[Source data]
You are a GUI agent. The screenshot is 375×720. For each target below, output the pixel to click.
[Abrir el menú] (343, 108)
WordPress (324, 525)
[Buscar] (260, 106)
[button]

[YOUR OBJECTIVE]:
Report every row above that contains the word "agent", copying each such row in full.

[PROBLEM SOLUTION]:
You are a GUI agent. The screenshot is 375×720. For each target below, output the pixel to click.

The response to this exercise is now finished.